Reproduce each of the following records without any deviation.

Records from a collection
┌────────

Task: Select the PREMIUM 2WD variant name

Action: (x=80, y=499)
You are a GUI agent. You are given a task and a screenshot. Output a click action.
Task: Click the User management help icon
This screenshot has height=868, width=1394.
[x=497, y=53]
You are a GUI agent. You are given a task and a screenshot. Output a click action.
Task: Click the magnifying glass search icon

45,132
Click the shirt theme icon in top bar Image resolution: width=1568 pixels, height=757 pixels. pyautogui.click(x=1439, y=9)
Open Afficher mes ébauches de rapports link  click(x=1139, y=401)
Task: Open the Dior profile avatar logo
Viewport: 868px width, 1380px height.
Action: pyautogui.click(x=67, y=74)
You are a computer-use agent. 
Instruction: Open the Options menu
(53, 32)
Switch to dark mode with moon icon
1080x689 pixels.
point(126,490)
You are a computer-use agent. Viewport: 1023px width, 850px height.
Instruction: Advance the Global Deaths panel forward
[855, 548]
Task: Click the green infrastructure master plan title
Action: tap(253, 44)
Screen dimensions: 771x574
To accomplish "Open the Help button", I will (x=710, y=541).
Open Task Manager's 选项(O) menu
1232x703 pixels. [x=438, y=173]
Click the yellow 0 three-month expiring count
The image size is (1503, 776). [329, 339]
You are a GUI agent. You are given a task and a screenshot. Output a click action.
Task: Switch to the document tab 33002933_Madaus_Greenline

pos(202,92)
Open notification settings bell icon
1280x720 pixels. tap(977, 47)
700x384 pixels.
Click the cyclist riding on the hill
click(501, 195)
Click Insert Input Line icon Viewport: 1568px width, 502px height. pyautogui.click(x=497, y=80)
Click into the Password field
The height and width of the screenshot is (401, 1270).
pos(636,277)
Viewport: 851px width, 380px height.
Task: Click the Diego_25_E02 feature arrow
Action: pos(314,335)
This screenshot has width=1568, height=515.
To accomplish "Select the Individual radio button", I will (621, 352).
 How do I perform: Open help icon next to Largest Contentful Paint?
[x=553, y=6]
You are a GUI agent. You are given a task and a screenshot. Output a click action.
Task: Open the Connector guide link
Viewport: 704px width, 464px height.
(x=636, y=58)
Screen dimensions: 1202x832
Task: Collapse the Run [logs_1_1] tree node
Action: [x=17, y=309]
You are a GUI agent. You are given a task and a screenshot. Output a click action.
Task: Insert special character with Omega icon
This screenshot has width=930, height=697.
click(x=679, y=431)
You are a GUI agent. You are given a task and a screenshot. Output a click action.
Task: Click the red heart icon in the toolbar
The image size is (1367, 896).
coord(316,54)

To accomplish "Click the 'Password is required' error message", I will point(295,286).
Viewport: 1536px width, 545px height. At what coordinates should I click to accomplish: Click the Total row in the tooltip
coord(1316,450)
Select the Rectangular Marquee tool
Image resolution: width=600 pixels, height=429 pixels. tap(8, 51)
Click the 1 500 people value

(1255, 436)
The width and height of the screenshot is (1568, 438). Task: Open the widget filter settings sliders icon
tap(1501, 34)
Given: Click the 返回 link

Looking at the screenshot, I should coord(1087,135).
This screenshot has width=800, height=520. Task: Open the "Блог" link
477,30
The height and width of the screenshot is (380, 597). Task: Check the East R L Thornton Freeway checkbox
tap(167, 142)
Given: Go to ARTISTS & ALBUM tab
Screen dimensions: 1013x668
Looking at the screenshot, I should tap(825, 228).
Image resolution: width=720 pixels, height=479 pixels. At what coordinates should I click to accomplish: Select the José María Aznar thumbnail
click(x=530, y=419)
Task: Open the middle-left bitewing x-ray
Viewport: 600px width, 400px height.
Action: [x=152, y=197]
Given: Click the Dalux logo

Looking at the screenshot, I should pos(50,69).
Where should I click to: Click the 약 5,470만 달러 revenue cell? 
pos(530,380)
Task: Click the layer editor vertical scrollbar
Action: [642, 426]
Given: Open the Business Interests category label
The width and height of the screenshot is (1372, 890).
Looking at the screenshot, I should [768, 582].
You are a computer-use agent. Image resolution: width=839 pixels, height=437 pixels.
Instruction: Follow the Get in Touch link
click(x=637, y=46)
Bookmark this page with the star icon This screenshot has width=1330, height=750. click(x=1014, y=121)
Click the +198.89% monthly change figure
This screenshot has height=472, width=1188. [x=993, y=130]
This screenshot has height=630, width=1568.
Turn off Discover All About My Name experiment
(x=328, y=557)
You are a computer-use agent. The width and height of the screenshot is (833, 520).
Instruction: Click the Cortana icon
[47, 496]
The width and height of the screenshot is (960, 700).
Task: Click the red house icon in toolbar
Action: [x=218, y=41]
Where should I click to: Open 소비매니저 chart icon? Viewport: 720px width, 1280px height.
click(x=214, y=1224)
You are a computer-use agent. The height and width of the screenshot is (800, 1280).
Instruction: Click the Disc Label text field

└────────

EXERCISE ANSWER:
Task: Select the PREMIUM 2WD variant name

Action: (x=80, y=499)
You are a GUI agent. You are given a task and a screenshot. Output a click action.
Task: Click the User management help icon
This screenshot has height=868, width=1394.
[x=497, y=53]
You are a GUI agent. You are given a task and a screenshot. Output a click action.
Task: Click the magnifying glass search icon

45,132
Click the shirt theme icon in top bar Image resolution: width=1568 pixels, height=757 pixels. pyautogui.click(x=1439, y=9)
Open Afficher mes ébauches de rapports link  click(x=1139, y=401)
Task: Open the Dior profile avatar logo
Viewport: 868px width, 1380px height.
Action: pyautogui.click(x=67, y=74)
You are a computer-use agent. 
Instruction: Open the Options menu
(53, 32)
Switch to dark mode with moon icon
1080x689 pixels.
point(126,490)
You are a computer-use agent. Viewport: 1023px width, 850px height.
Instruction: Advance the Global Deaths panel forward
[855, 548]
Task: Click the green infrastructure master plan title
Action: tap(253, 44)
Screen dimensions: 771x574
To accomplish "Open the Help button", I will (x=710, y=541).
Open Task Manager's 选项(O) menu
1232x703 pixels. [x=438, y=173]
Click the yellow 0 three-month expiring count
The image size is (1503, 776). [329, 339]
You are a GUI agent. You are given a task and a screenshot. Output a click action.
Task: Switch to the document tab 33002933_Madaus_Greenline

pos(202,92)
Open notification settings bell icon
1280x720 pixels. tap(977, 47)
700x384 pixels.
Click the cyclist riding on the hill
click(501, 195)
Click Insert Input Line icon Viewport: 1568px width, 502px height. pyautogui.click(x=497, y=80)
Click into the Password field
The height and width of the screenshot is (401, 1270).
pos(636,277)
Viewport: 851px width, 380px height.
Task: Click the Diego_25_E02 feature arrow
Action: pos(314,335)
This screenshot has width=1568, height=515.
To accomplish "Select the Individual radio button", I will (621, 352).
 How do I perform: Open help icon next to Largest Contentful Paint?
[x=553, y=6]
You are a GUI agent. You are given a task and a screenshot. Output a click action.
Task: Open the Connector guide link
Viewport: 704px width, 464px height.
(x=636, y=58)
Screen dimensions: 1202x832
Task: Collapse the Run [logs_1_1] tree node
Action: [x=17, y=309]
You are a GUI agent. You are given a task and a screenshot. Output a click action.
Task: Insert special character with Omega icon
This screenshot has width=930, height=697.
click(x=679, y=431)
You are a GUI agent. You are given a task and a screenshot. Output a click action.
Task: Click the red heart icon in the toolbar
The image size is (1367, 896).
coord(316,54)

To accomplish "Click the 'Password is required' error message", I will point(295,286).
Viewport: 1536px width, 545px height. At what coordinates should I click to accomplish: Click the Total row in the tooltip
coord(1316,450)
Select the Rectangular Marquee tool
Image resolution: width=600 pixels, height=429 pixels. tap(8, 51)
Click the 1 500 people value

(1255, 436)
The width and height of the screenshot is (1568, 438). Task: Open the widget filter settings sliders icon
tap(1501, 34)
Given: Click the 返回 link

Looking at the screenshot, I should coord(1087,135).
This screenshot has width=800, height=520. Task: Open the "Блог" link
477,30
The height and width of the screenshot is (380, 597). Task: Check the East R L Thornton Freeway checkbox
tap(167, 142)
Given: Go to ARTISTS & ALBUM tab
Screen dimensions: 1013x668
Looking at the screenshot, I should tap(825, 228).
Image resolution: width=720 pixels, height=479 pixels. At what coordinates should I click to accomplish: Select the José María Aznar thumbnail
click(x=530, y=419)
Task: Open the middle-left bitewing x-ray
Viewport: 600px width, 400px height.
Action: [x=152, y=197]
Given: Click the Dalux logo

Looking at the screenshot, I should pos(50,69).
Where should I click to: Click the 약 5,470만 달러 revenue cell? 
pos(530,380)
Task: Click the layer editor vertical scrollbar
Action: [642, 426]
Given: Open the Business Interests category label
The width and height of the screenshot is (1372, 890).
Looking at the screenshot, I should [768, 582].
You are a computer-use agent. Image resolution: width=839 pixels, height=437 pixels.
Instruction: Follow the Get in Touch link
click(x=637, y=46)
Bookmark this page with the star icon This screenshot has width=1330, height=750. click(x=1014, y=121)
Click the +198.89% monthly change figure
This screenshot has height=472, width=1188. [x=993, y=130]
This screenshot has height=630, width=1568.
Turn off Discover All About My Name experiment
(x=328, y=557)
You are a computer-use agent. The width and height of the screenshot is (833, 520).
Instruction: Click the Cortana icon
[47, 496]
The width and height of the screenshot is (960, 700).
Task: Click the red house icon in toolbar
Action: [x=218, y=41]
Where should I click to: Open 소비매니저 chart icon? Viewport: 720px width, 1280px height.
click(x=214, y=1224)
You are a computer-use agent. The height and width of the screenshot is (800, 1280).
Instruction: Click the Disc Label text field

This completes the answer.